Ахматова: жизнь
Шрифт:
Чулковы вернулись в Россию в начале 1915-го. Пробирались через Румынию и Украину. Оказавшись в Киеве, Георгий Иванович сразу же отправляется в Софийский собор – смотреть мозаики, с юности восхищавшие Ахматову. Затем идет в Кирилловскую церковь. Тут-то и начинается мысленный спор с Анной. Цитирую этот фрагмент из книги «Годы странствий»: «Из Румынии мы поехали в Киев. Там пошел я в Софийский собор смотреть мозаики… Из Софийского собора отправился я на противоположный конец смотреть Врубеля в Кирилловской церкви… Я не хочу умалить Врубеля… Но всмотритесь в эту живопись, сравните ее хотя бы с мозаиками Софийского собора, и вы убедитесь, что у Врубеля стилизованная монументальность. Конечно, это не слащавые красивости Васнецова, которыми восхищаются обыватели во Владимирском соборе. У Врубеля все серьезно и убедительно. Но тем страшнее. Я не в первый раз был в Кирилловской церкви. Должен признаться, что ранее я не сознавал с такой отчетливостью опасности Врубеля. Теперь же, когда шумела мировая война, я почувствовал историю. Я стал различать в ней, в истории, все «реальности» и все «мнимости» с зоркостью, до тех дней мне не свойственной. Я понял, что Врубель опасен… В стенописи Кирилловской церкви можно уже угадать будущих
Как видим, предмет спора – собор Святого Владимира и Врубель. У Ахматовой в стихах – полное согласие с «обывателями», ее не возмущают «слащавые красивости Васнецова». Для нее Владимирский собор и его вознесенный над древним городом черный крест – такая же святыня, как и легендарная София. Но спор о Васнецове не главное. Главное – продолжение разговора о Врубеле, не сегодня, в январе 1915-го, начавшегося, и не с неким абстрактным собеседником, а именно с Анной. Мысль о том, что Врубель – демон, что «от него все демоны ХХ века», – ее любимая, затверженная, задушевная мысль. И вот что интересно. Как следует из текста, Чулков в Киеве не в первый раз, но единственный храм, который он осматривает не впервые, – это любимая Анной Андреевной Кирилловская церковь с росписями Врубеля, его знаменитая Богородица «с безумными», по ее определению, глазами. Однако и на этот счет у Чулкова другое, отличное от ахматовского, мнение. Дескать, уже то, что Врубель писал апостолов с «несчастных сумасшедших» (пациентов ближайшей лечебницы для душевнобольных), «указывает на духовную слепоту» художника. Не нравится ему и Богородица: «На первый взгляд торжествует дивный монументальный стиль Византии», свободный от психологизма, а ежели всмотреться – стилизация. Чтобы с такой дотошностью оспаривать соображения, высказанные не в специальной искусствоведческой работе, а всего лишь в лирических стихотворениях да разговорах с их автором, надо, согласитесь, быть очень задетым. И не профессионально – по-человечески.

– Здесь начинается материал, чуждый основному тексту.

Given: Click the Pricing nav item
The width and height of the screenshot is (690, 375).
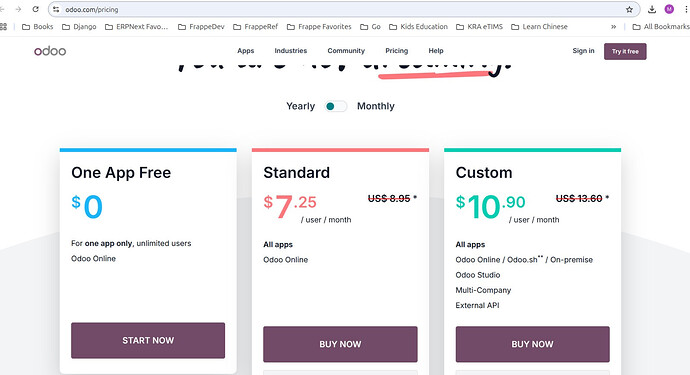Looking at the screenshot, I should tap(396, 51).
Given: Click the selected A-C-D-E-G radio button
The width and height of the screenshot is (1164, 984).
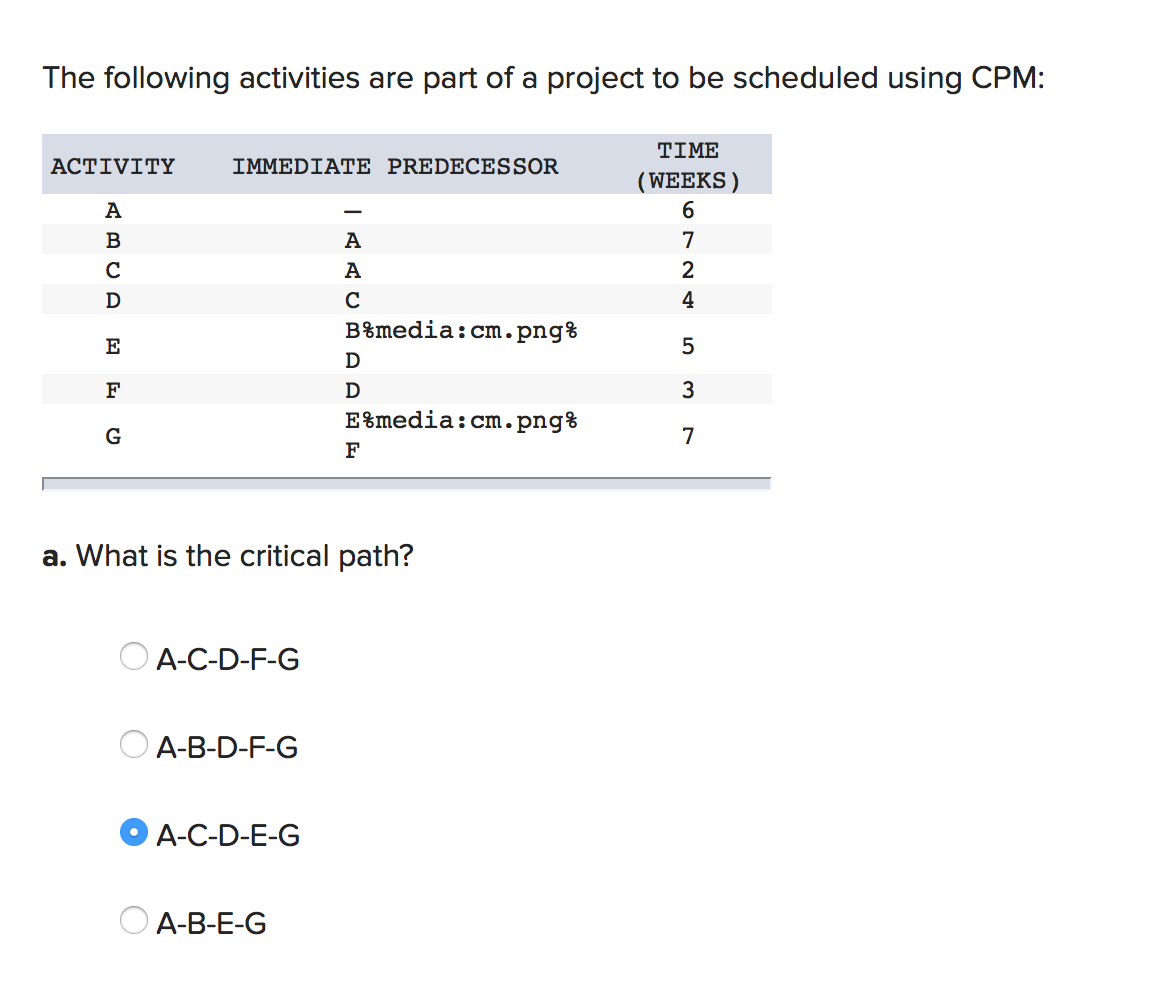Looking at the screenshot, I should tap(134, 833).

О многом говорит, на мой взгляд, и вот какой факт. Вернувшись в Россию, Чулков снимает квартиру в Царском Селе. Заглохший было роман начинает растепливаться, [17] но, так и не разгоревшись, угасает, ибо судьба Георгия Ивановича делает неожиданный поворот, амурным приключениям не способствующий. Надежда Григорьевна после пятнадцати лет бесплодного супружества вдруг забеременеет и благополучно родит своему верному, в сущности, донжуану долгожданного сына.
Допустим, полусогласится дотошный читатель, стихи, которые людская молвь связывает с Модильяни, относятся не к нему. Но какое отношение имеют собранные вами факты (предположим, что это и в самом деле факты) к тому сюжету, который и впрямь является в судьбе Ахматовой роковым – ее внезапному, «рассудку вопреки, наперекор стихиям», побегу в Париж? Ведь по совокупности обстоятельств инициатору этого якобы засекреченного романа выгоднее было спрятать концы в воду, утаить от жены очередное опьянение чужой юностью и красотой? Не против же желания господина Чулкова Анна приехала в Париж одновременно с ним?
17
Об этом, как уже упоминалось, есть краткая запись в Дневнике П.НЛукницкого: «1915–1916. Зима. Встречи с Г.И.Чулковым, который живет в Царском Селе на Малой улице – в расстоянии одного квартала от дома Гумилевых».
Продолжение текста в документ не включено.